Of course, Fiat fails here as well; For instance, the US Dollar, the ‘primary’ Fiat, has lost over 95% of its value in a few decades… neither fiat nor Bitcoin qualify at the most crucial measure of cash; the capacity to store value and conserve value through time. Real money, that is Gold, has shown the ability to maintain value not only for centuries, but for eons. Neither Fiat nor Bitcoin has this crucial capacity… both fail as cash.
Finally, we return to the next Attribute; that of being the numeraire. Now this is actually interesting, and we can see why the two Bitcoin and Fiat fail as cash, by looking closely at the question of the ‘numeraire’. Numeraire describes the usage of money to not just save worth, but to at a way step, or compare worth. In Austrian economics, it’s deemed impossible to really quantify value; after all, significance resides just in human comprehension… and how can anything else in consciousness really be quantified? Nevertheless, through the principle of Mengerian market action, that’s interaction between offer and bid, market prices can be established… if only briefly… and this market price is expressed concerning the numeraire, the most marketable good, that is money.

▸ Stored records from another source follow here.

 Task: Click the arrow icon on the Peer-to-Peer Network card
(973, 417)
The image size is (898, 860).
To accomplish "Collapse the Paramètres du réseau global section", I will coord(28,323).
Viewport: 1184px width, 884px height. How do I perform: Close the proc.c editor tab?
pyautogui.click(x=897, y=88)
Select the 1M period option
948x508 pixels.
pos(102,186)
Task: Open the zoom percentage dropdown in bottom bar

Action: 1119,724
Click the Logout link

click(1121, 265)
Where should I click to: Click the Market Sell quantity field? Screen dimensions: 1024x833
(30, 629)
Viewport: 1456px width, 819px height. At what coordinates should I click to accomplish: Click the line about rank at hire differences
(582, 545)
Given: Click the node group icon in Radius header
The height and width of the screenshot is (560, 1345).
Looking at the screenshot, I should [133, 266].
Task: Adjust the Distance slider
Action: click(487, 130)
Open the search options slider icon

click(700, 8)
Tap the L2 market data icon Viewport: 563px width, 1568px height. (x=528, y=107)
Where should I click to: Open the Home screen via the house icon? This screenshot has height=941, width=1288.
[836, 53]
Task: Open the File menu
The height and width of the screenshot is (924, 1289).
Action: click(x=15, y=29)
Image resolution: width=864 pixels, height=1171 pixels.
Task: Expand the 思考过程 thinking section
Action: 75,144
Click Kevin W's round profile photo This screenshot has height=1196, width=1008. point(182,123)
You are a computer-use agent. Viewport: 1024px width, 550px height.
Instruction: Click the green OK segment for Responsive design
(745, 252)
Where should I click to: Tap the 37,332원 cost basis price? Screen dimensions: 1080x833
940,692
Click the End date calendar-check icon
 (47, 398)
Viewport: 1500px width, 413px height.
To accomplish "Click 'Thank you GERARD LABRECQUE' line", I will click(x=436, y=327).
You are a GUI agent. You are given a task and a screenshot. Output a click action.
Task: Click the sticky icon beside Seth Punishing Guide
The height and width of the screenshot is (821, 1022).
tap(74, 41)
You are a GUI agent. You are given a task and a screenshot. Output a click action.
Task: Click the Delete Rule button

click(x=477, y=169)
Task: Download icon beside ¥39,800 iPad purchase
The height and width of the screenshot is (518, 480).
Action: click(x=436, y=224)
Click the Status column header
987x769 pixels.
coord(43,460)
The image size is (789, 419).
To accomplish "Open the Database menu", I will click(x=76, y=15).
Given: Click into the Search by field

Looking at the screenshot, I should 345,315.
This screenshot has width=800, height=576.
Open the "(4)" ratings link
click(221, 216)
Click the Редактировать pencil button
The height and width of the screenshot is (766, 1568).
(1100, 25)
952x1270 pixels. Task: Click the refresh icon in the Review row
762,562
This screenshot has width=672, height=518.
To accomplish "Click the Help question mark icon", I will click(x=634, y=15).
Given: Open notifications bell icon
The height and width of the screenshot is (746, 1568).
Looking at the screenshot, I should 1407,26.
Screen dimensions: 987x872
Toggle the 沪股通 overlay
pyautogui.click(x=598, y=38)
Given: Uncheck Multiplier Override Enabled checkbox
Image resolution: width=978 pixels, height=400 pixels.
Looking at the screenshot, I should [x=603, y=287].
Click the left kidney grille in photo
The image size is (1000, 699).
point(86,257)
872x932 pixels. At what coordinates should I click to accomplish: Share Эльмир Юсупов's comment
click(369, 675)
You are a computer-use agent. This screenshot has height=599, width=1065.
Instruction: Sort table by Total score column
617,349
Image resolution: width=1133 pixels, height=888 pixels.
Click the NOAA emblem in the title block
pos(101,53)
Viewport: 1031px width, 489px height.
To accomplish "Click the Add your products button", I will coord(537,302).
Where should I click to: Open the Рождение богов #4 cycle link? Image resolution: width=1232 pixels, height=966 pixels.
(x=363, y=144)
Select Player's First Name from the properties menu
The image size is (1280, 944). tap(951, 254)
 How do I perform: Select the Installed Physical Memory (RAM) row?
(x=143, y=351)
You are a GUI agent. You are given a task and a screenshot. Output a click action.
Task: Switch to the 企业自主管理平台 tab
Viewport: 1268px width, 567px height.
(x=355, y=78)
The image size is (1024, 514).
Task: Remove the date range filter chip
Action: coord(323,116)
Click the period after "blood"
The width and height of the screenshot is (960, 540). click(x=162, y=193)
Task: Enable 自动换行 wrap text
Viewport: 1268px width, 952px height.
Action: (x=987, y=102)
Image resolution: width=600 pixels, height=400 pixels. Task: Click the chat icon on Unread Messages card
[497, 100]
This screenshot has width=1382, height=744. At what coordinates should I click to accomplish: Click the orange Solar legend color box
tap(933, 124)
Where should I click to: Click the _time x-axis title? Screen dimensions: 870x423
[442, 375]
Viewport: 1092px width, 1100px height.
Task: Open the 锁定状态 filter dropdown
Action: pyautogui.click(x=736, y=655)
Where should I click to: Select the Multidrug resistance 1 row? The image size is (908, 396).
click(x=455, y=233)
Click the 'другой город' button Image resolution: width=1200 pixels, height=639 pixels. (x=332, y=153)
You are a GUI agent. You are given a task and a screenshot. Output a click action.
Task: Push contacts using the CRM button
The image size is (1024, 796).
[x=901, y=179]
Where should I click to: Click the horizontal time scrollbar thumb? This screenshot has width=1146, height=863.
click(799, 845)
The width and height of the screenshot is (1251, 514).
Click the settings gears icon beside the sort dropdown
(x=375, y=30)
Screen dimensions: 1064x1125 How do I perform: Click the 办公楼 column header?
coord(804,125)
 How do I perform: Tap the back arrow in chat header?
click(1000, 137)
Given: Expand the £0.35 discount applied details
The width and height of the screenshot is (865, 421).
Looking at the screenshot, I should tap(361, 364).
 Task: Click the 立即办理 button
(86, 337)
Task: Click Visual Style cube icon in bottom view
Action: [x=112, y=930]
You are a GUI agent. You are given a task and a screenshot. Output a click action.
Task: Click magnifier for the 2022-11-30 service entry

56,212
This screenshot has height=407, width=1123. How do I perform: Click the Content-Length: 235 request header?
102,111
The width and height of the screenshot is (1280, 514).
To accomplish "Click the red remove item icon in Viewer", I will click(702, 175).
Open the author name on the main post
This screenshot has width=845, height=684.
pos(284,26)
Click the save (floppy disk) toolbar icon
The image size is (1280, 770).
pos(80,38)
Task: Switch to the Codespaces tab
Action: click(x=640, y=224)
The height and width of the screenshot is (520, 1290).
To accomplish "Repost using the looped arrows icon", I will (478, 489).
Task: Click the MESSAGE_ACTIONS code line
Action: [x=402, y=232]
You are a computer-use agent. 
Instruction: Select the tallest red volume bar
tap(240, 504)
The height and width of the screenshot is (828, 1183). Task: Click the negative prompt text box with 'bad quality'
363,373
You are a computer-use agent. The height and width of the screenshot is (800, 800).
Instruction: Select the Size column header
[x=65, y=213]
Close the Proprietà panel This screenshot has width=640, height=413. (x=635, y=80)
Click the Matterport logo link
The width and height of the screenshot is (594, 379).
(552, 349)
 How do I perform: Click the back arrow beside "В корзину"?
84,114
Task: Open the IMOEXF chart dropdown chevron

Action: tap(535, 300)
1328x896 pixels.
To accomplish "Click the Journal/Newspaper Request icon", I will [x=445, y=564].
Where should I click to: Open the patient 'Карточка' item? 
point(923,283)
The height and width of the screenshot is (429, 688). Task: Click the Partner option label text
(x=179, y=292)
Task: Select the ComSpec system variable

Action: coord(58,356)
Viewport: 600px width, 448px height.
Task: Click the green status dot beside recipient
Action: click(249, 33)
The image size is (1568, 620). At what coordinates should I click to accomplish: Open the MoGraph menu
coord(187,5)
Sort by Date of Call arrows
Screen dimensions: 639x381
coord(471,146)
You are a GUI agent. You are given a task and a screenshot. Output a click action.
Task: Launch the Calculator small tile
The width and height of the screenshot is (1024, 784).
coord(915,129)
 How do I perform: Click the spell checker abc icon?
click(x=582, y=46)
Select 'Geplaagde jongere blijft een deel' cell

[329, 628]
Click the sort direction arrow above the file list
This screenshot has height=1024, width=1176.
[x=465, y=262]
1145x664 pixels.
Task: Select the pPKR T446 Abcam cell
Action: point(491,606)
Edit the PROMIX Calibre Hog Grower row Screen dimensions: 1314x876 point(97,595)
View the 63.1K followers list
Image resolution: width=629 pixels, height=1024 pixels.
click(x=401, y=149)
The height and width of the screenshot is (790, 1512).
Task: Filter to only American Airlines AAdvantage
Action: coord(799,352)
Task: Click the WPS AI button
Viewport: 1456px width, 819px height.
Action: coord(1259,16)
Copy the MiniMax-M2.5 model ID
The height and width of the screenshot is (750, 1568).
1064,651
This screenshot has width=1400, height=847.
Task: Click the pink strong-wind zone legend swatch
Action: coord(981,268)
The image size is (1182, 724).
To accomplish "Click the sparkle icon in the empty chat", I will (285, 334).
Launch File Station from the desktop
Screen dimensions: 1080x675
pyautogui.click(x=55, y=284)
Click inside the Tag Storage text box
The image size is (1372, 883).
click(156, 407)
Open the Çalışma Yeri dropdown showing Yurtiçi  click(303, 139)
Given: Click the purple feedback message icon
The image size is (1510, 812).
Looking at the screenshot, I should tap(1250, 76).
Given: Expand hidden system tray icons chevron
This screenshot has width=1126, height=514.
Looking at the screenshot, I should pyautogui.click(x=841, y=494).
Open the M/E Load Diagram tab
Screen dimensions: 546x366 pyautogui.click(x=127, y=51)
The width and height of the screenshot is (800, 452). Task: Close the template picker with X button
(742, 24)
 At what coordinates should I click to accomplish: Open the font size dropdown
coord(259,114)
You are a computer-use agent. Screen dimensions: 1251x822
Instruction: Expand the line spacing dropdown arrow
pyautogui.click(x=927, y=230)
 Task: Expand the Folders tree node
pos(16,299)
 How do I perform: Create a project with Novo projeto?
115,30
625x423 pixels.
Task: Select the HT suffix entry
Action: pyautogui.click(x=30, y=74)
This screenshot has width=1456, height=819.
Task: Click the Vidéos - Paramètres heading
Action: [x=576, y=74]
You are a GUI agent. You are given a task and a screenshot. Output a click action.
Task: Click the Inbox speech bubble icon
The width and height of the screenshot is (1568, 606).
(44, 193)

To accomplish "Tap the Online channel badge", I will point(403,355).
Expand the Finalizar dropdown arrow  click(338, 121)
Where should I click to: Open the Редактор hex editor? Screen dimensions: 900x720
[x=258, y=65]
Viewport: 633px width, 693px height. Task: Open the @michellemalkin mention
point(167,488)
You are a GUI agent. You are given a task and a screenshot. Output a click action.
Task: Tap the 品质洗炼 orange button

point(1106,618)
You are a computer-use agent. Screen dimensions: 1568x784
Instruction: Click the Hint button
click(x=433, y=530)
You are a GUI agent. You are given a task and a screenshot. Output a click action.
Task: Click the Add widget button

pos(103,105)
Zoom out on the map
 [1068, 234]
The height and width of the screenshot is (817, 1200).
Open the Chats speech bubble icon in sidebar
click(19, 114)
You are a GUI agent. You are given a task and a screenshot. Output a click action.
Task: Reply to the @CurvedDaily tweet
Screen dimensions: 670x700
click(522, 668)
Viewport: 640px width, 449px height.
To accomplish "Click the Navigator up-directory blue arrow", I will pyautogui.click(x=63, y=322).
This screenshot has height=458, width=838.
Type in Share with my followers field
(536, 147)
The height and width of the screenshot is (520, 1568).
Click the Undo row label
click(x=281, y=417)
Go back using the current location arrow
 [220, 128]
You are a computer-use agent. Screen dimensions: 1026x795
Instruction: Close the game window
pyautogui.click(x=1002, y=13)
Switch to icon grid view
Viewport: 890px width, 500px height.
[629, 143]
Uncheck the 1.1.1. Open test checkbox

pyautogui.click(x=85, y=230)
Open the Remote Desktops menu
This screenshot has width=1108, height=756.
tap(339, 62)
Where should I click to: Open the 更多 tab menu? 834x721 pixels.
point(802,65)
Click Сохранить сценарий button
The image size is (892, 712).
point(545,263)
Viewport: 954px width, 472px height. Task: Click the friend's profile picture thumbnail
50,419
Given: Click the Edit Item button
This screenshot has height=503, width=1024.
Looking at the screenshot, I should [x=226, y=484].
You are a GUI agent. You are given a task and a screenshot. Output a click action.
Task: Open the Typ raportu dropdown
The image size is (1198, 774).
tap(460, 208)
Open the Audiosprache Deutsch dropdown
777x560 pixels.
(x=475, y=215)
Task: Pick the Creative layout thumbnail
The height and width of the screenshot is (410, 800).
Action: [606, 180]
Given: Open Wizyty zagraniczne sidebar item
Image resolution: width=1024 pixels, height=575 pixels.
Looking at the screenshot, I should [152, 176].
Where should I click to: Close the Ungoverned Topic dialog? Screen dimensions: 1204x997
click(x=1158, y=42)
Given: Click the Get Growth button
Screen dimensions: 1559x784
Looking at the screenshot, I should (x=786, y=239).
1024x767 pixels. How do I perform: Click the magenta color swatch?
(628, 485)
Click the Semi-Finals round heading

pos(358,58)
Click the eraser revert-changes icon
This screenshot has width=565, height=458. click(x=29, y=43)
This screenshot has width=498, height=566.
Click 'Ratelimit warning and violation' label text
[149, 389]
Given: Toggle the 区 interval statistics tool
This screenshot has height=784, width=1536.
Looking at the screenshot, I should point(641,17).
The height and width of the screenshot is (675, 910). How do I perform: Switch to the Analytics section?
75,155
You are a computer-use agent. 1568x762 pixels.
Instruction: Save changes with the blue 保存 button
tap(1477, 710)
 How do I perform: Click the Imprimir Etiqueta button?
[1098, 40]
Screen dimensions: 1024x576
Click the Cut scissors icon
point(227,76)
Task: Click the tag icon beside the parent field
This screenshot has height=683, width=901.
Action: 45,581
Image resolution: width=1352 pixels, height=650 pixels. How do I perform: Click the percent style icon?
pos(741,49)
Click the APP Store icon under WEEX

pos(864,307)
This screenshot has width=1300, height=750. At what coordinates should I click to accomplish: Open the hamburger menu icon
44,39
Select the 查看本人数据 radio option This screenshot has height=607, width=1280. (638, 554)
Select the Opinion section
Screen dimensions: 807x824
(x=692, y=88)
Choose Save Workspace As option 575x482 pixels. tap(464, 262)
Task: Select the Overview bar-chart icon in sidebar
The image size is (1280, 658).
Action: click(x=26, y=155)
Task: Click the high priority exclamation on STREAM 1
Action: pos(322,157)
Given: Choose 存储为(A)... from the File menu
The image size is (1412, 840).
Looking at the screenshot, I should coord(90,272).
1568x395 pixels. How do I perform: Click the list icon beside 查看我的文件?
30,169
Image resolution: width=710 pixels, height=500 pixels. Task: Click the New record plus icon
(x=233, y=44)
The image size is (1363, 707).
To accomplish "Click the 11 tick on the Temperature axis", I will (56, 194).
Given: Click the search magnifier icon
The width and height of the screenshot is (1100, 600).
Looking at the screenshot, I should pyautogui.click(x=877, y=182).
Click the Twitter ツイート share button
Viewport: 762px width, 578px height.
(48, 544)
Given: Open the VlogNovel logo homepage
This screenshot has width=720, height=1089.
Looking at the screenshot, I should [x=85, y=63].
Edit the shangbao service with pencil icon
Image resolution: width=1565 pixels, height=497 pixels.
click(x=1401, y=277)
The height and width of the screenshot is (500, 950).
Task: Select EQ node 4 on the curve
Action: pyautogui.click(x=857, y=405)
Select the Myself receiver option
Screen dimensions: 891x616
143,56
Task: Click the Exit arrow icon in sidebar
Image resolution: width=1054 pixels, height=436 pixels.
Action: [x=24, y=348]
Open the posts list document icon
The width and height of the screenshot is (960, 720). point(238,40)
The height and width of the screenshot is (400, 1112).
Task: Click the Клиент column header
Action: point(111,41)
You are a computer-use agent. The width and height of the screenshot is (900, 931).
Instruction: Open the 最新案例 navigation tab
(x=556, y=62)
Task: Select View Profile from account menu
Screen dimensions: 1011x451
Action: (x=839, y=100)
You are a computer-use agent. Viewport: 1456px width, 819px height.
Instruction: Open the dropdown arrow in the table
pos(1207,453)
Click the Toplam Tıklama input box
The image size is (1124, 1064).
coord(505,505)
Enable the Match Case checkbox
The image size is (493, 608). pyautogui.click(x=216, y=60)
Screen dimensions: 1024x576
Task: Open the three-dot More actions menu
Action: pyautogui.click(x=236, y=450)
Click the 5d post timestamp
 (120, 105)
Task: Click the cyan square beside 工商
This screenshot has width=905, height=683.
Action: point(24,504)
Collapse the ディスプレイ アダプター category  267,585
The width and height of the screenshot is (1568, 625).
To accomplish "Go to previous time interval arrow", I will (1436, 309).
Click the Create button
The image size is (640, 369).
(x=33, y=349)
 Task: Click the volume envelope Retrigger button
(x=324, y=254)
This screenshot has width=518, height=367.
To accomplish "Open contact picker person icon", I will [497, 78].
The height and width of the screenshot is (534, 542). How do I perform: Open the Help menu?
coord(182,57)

So how do we establish the value of Fiat… ? Through the idea of ‘purchasing power’… which is, the worth of Fiat is determined by what it can be traded for… a so called ‘basket of goods’. However, his clearly suggests that Fiat has no value of its own, instead value flows from the worth of the goods and services it might be traded for. Causality flows from the goods ‘purchased’ into the Fiat number. After all, what difference is there between a one Dollar bill and a hundred Dollar bill, except the number printed on it… and the purchasing power of the number?
Gold, on the other hand, isn’t Measured by what it deals for; instead, uniquely, it’s quantified by a different physical standard; by its own weight, or mass. A g of Gold is a gram of gold, and an ounce of Gold is an oz of Gold… regardless of what amount is engraved on its surface, ‘face value’ or otherwise. Causality is the contrary to that of Fiat; Gold is measured by weight, an intrinsic quality… maybe not by purchasing electricity. Now, have you really any idea of the value of an oz of Dollars? No such thing. Fiat is only ‘measured’ by an ephemeral quantity… the number printed on it, the ‘face value’.
Bitcoin is farther away from being The numeraire; not just is it simply a few, much as Fiat… but its value is measured in Fiat! Even though Bitcoin becomes internationally recognized as a medium of trade, and even if it manages to replace the Dollar as the accepted ‘numeraire’, it can never possess an intrinsic measure like Gold has. Gold is exceptional in being quantified by a true, unchanging physical quantity. Gold is exceptional in storing worth for thousands of years. Nothing else in reach of humankind has this unique blend of qualities.